Set exercise:
Copy out each line of the data below that contains the word "should", and leave out every other line.
— BEGIN Record extracts —
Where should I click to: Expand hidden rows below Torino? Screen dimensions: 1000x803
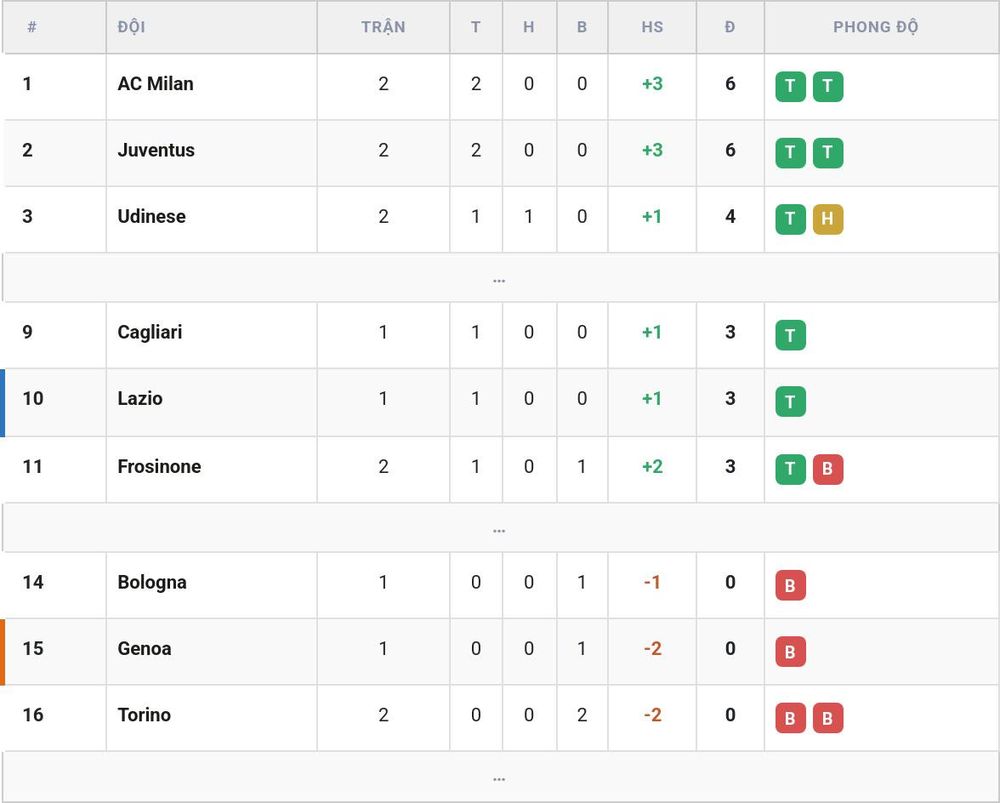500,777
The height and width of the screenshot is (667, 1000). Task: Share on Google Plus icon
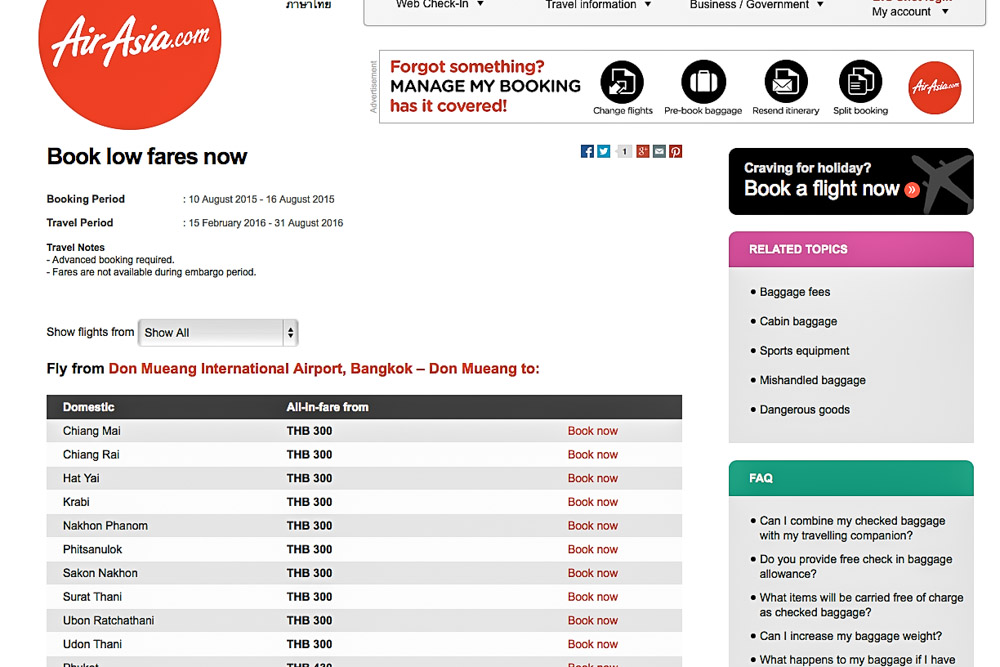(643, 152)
— END Record extracts —
— BEGIN Record extracts —
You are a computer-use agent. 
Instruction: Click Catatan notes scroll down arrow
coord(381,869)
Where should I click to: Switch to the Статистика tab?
— END Record extracts —
Reply to the task:
Where should I click to: Expand hidden rows below Torino? Screen dimensions: 1000x803
Where should I click to: Switch to the Статистика tab?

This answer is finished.